[EXERCISE GOAL] Set down each line from the line holding "特定商取引法に基づく表記 (1200, 1712)" to the last line of the entries below, exactly, with both ends included and without pictures.

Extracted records
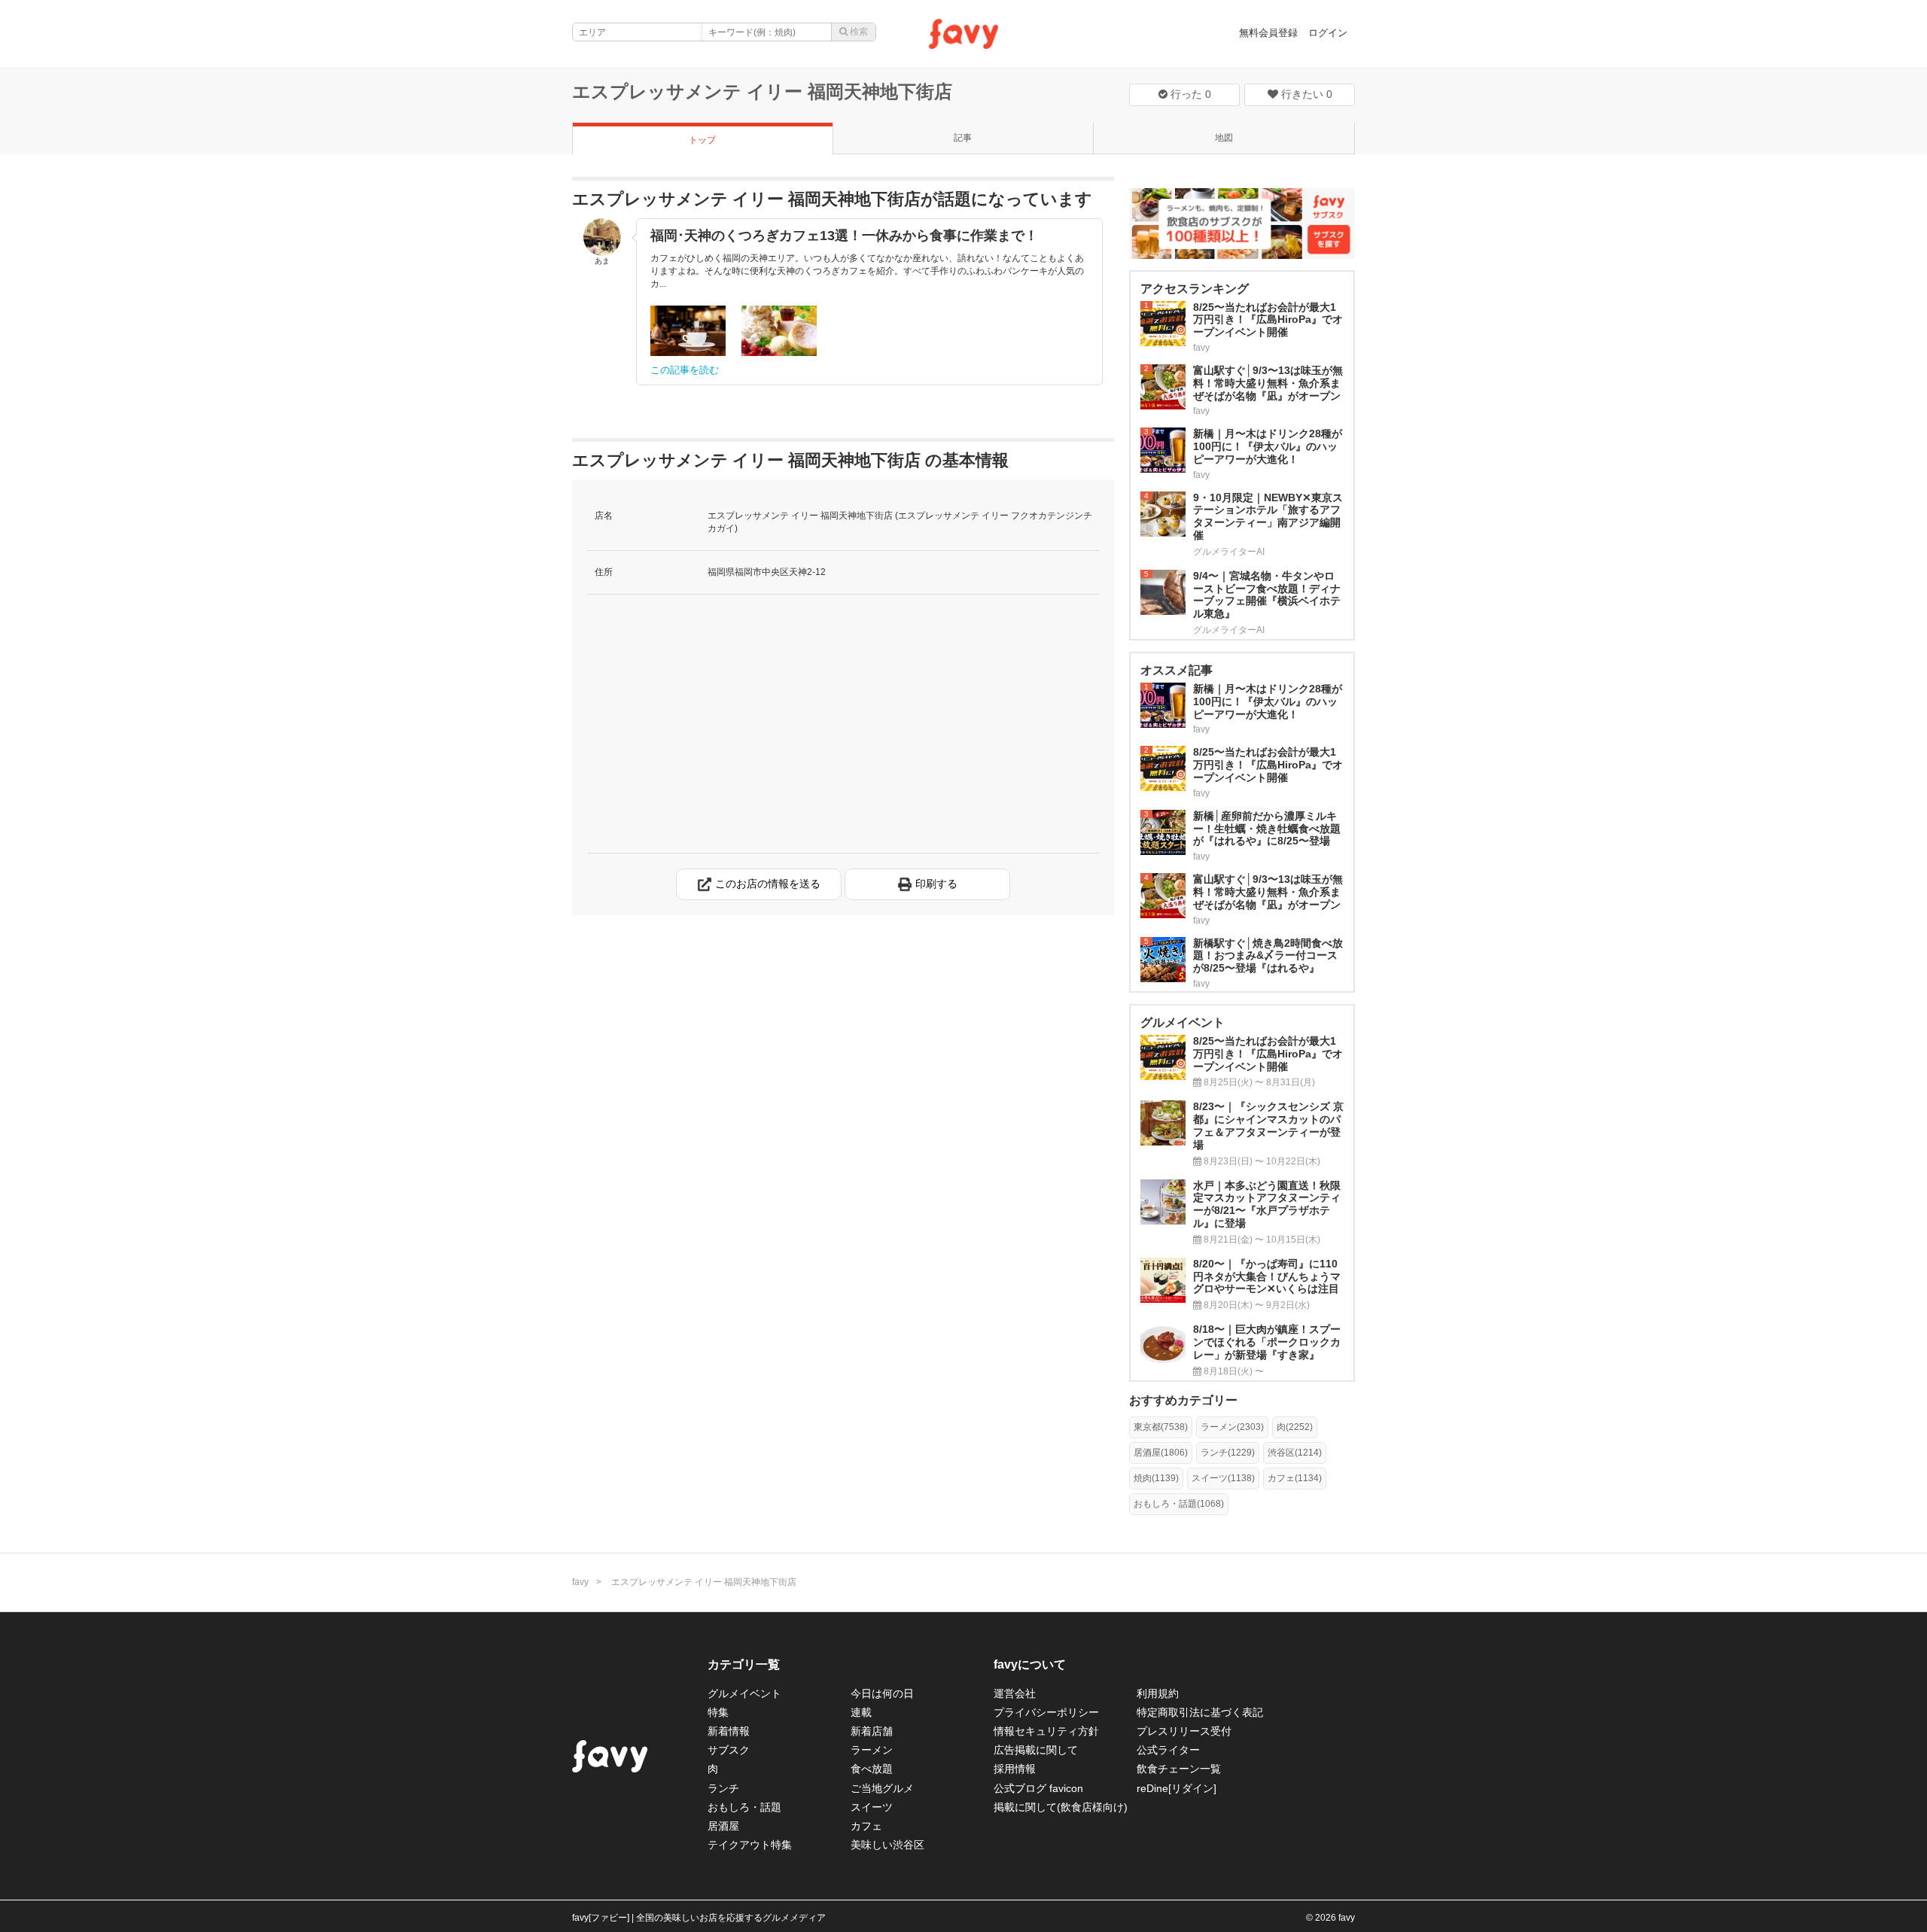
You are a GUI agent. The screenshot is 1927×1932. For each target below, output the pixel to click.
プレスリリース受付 (1184, 1731)
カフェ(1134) (1295, 1478)
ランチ (723, 1788)
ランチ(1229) (1228, 1452)
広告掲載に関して (1036, 1750)
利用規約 (1158, 1693)
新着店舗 (872, 1731)
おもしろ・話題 (744, 1807)
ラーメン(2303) (1232, 1427)
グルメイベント (744, 1693)
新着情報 (729, 1731)
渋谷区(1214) (1295, 1452)
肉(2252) (1295, 1427)
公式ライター (1168, 1750)
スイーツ (872, 1807)
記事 (963, 137)
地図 (1224, 137)
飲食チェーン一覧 (1179, 1769)
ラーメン (872, 1750)
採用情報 (1015, 1769)
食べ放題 (872, 1769)
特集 (718, 1712)
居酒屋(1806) (1161, 1452)
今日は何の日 (882, 1693)
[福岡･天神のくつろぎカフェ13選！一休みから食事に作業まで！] (688, 331)
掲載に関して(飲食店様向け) (1061, 1807)
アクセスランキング (1194, 288)
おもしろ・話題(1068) (1179, 1503)
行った (1189, 94)
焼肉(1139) (1156, 1478)
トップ (702, 140)
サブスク (729, 1750)
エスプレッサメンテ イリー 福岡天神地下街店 (762, 91)
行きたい (1305, 94)
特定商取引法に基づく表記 (1200, 1712)
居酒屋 (723, 1826)
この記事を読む (684, 370)
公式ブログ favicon (1038, 1788)
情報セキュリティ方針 (1046, 1731)
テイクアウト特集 (750, 1845)
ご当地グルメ (882, 1788)
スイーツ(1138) (1223, 1478)
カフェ (866, 1826)
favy (580, 1582)
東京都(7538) (1161, 1427)
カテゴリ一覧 (744, 1664)
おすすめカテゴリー (1183, 1400)
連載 (861, 1712)
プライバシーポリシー (1046, 1712)
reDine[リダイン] (1176, 1788)
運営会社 (1015, 1693)
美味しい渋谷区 (887, 1845)
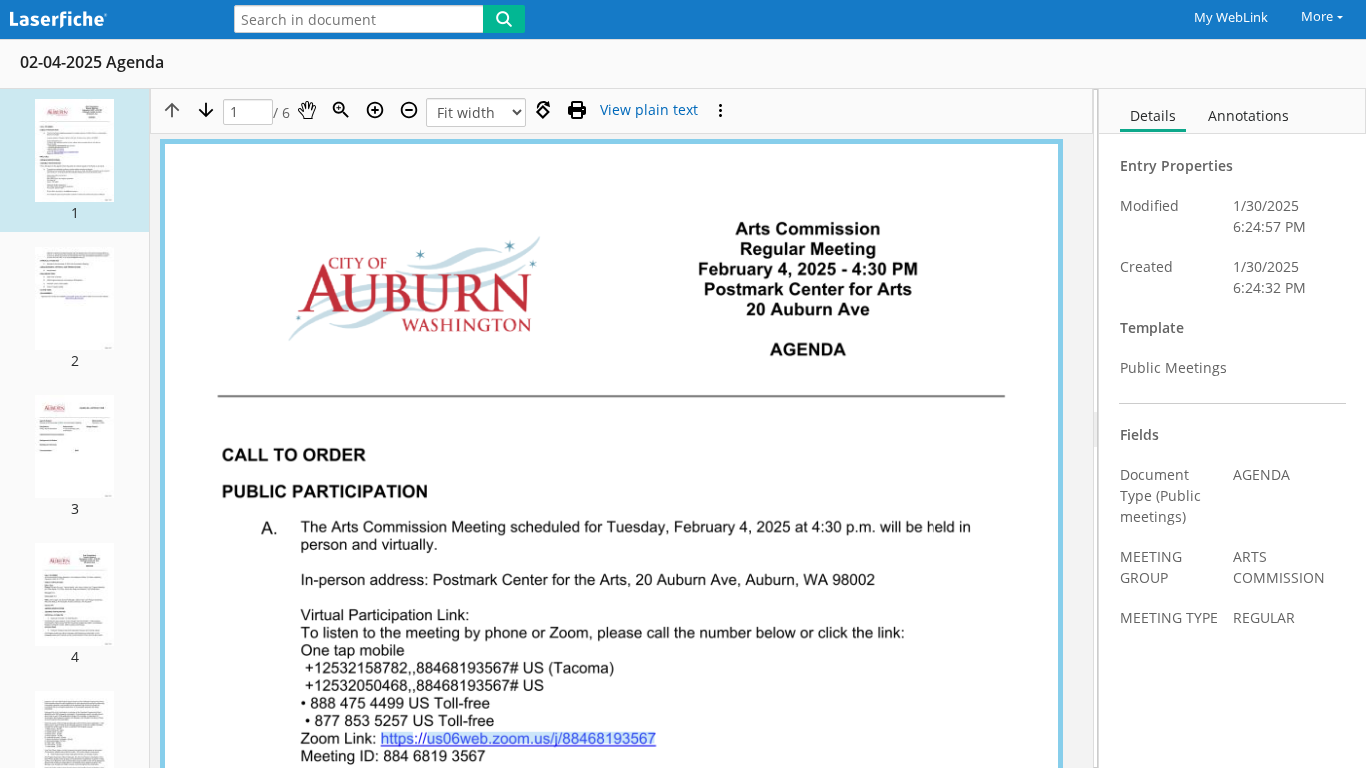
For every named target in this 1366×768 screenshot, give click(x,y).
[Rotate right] (543, 110)
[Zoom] (341, 110)
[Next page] (206, 110)
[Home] (105, 20)
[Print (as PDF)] (577, 110)
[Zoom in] (375, 110)
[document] (1232, 428)
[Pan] (307, 110)
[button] (74, 160)
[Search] (504, 19)
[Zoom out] (409, 110)
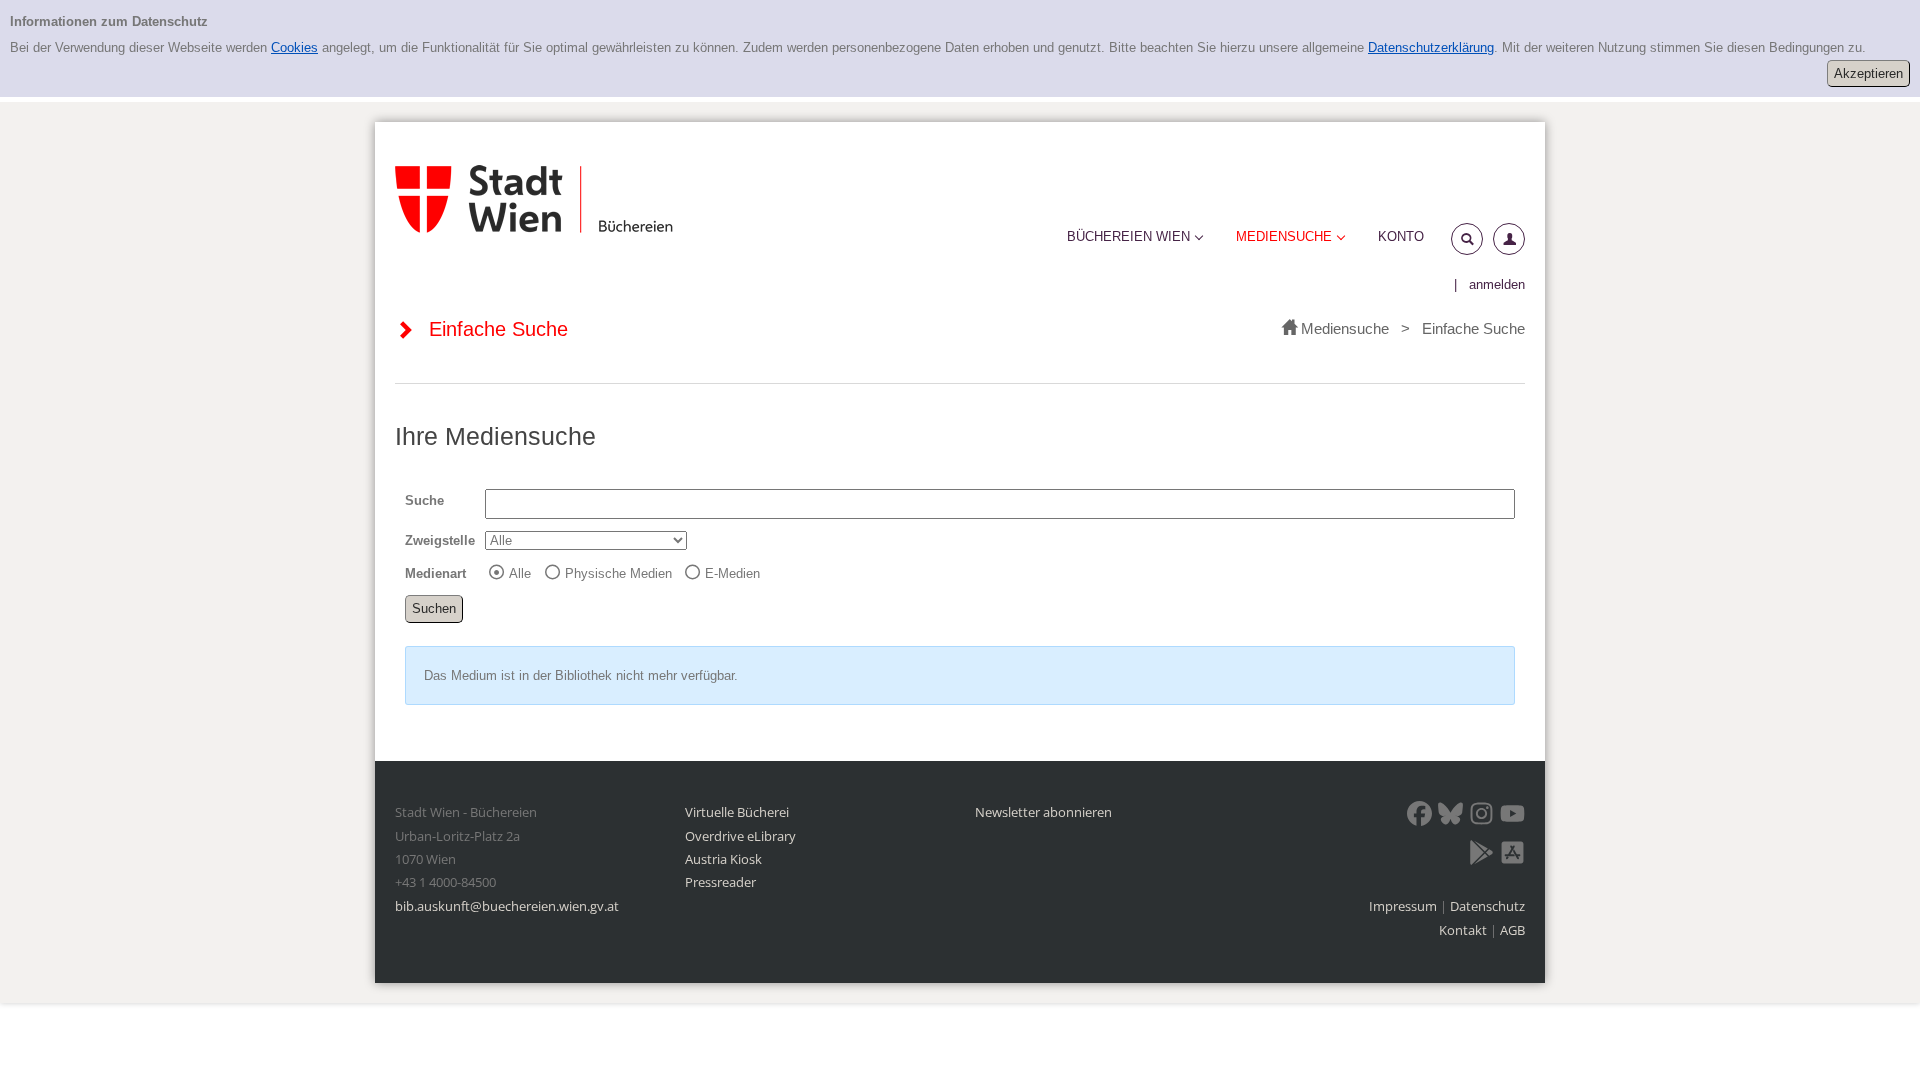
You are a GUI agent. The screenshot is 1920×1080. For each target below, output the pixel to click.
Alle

[RESPONSE AREA]
特定商取引法に基づく表記 (1200, 1712)
居酒屋 (723, 1826)
この記事を読む (684, 370)
公式ブログ favicon (1038, 1788)
情報セキュリティ方針 (1046, 1731)
テイクアウト特集 (750, 1845)
ご当地グルメ (882, 1788)
スイーツ(1138) (1223, 1478)
カフェ (866, 1826)
favy (580, 1582)
東京都(7538) (1161, 1427)
カテゴリ一覧 (744, 1664)
おすすめカテゴリー (1183, 1400)
連載 (861, 1712)
プライバシーポリシー (1046, 1712)
reDine[リダイン] (1176, 1788)
運営会社 (1015, 1693)
美味しい渋谷区 (887, 1845)
For every named target in this 1366×768 screenshot, give click(x,y).
[Rotate right] (543, 110)
[Zoom] (341, 110)
[Next page] (206, 110)
[Home] (105, 20)
[Print (as PDF)] (577, 110)
[Zoom in] (375, 110)
[document] (1232, 428)
[Pan] (307, 110)
[button] (74, 160)
[Search] (504, 19)
[Zoom out] (409, 110)
You are a GUI agent. The screenshot is 1920×1080. For each target below, output the pixel to click.
Alle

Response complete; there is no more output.